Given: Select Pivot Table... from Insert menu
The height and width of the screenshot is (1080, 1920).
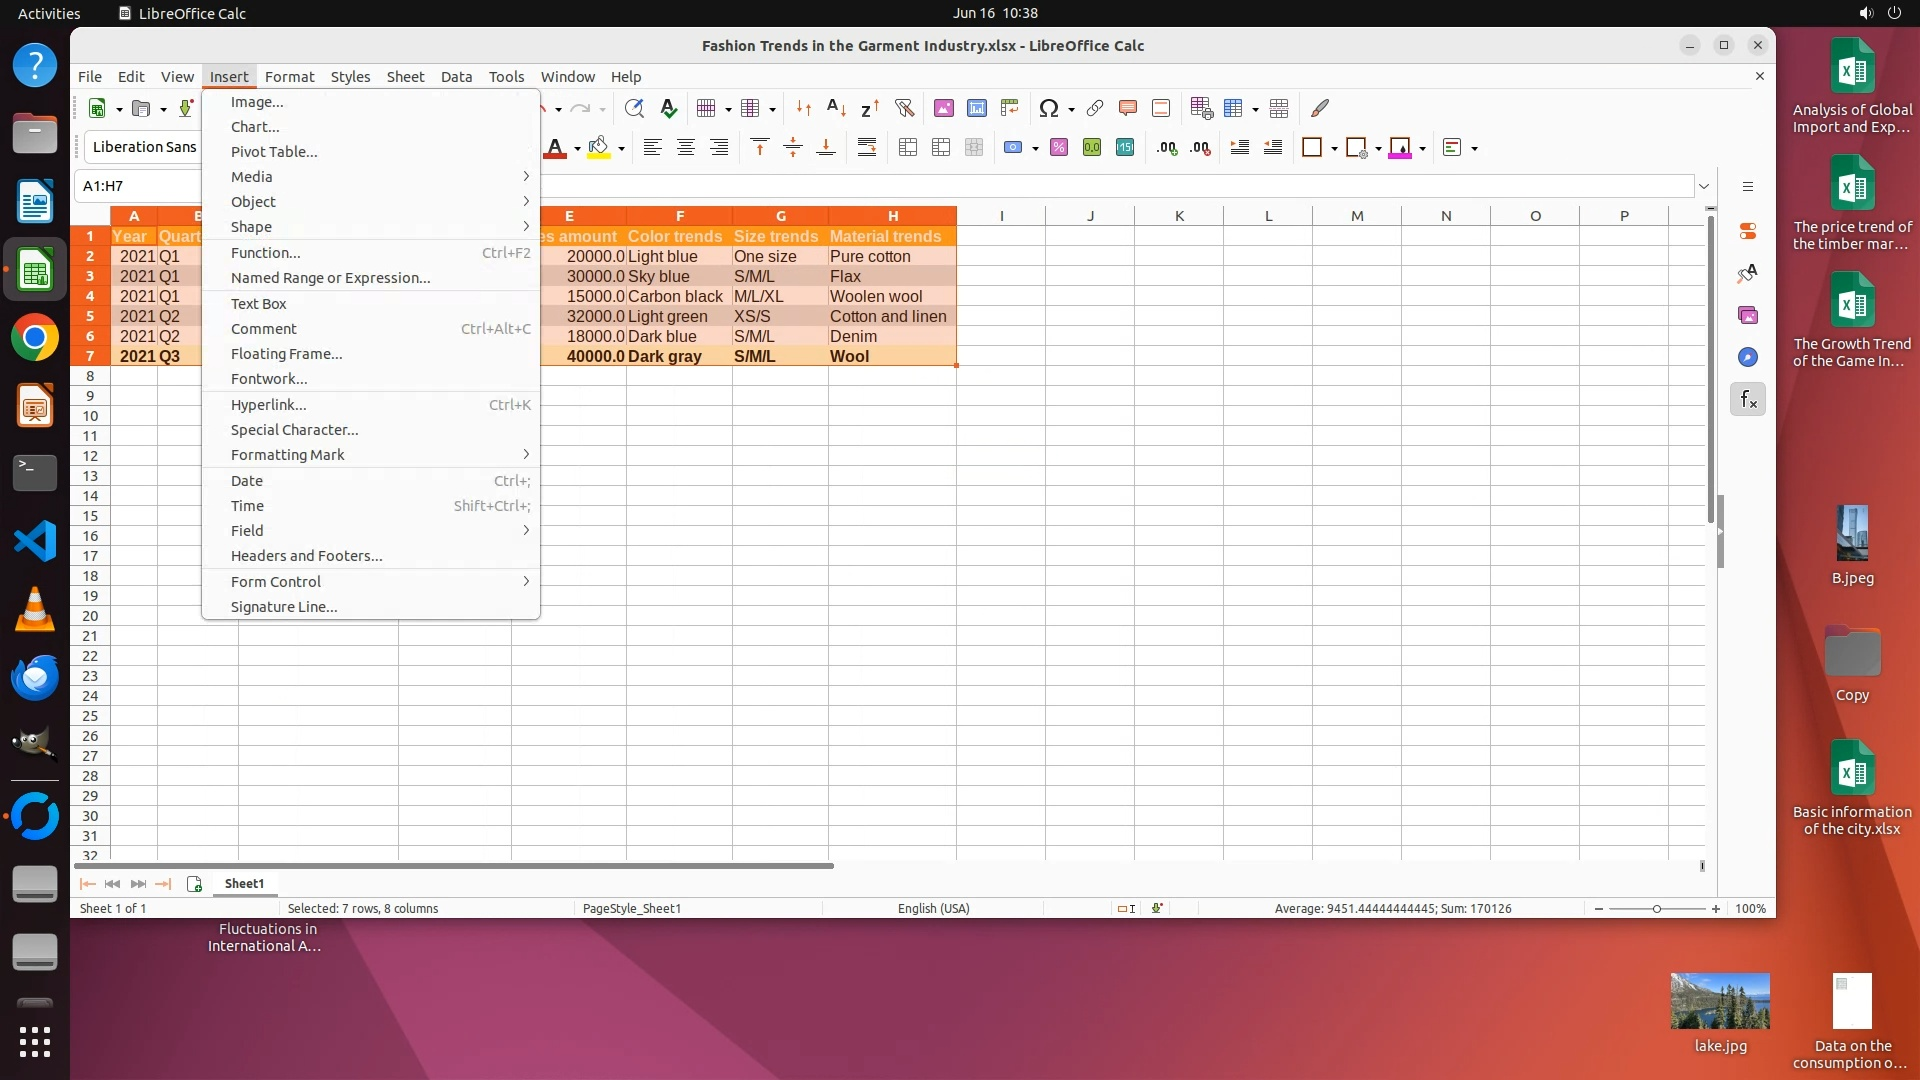Looking at the screenshot, I should [274, 152].

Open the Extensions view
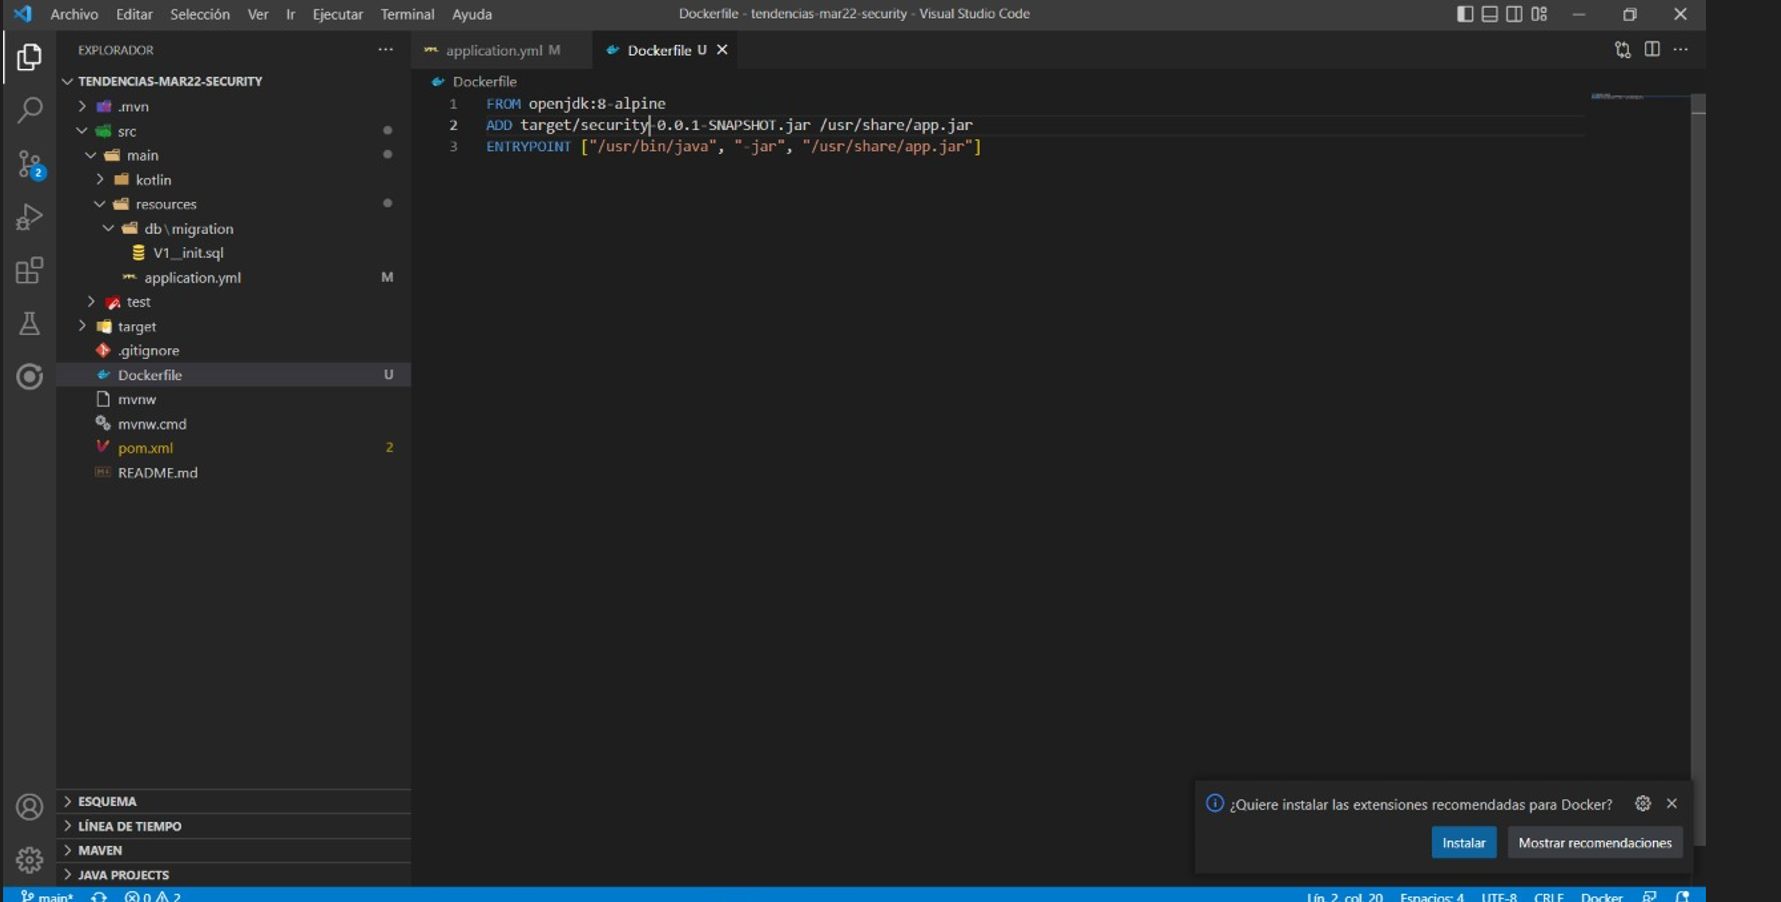click(x=29, y=270)
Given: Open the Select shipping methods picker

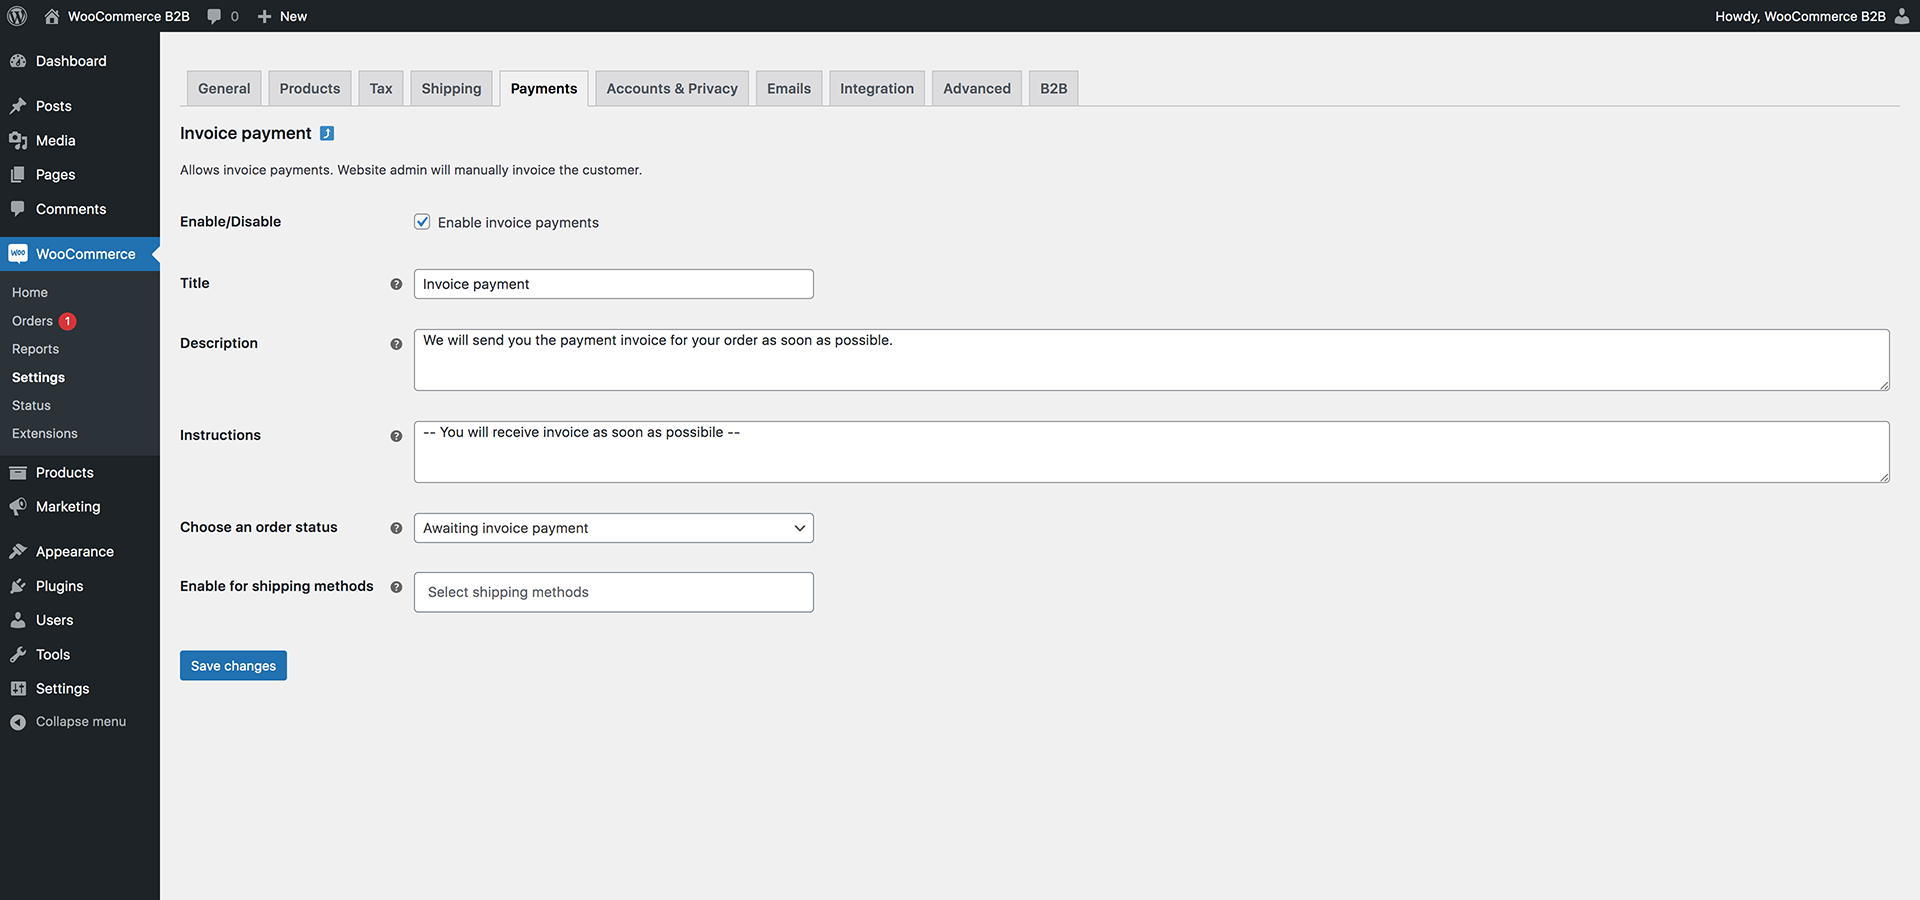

WHAT YOU WILL DO.
Reproduce all entries without any change, and omit the pictures.

RESPONSE AREA.
Given: Select Pivot Table... from Insert menu
The height and width of the screenshot is (1080, 1920).
Looking at the screenshot, I should [274, 152].

Open the Extensions view
click(x=29, y=270)
Given: Open the Select shipping methods picker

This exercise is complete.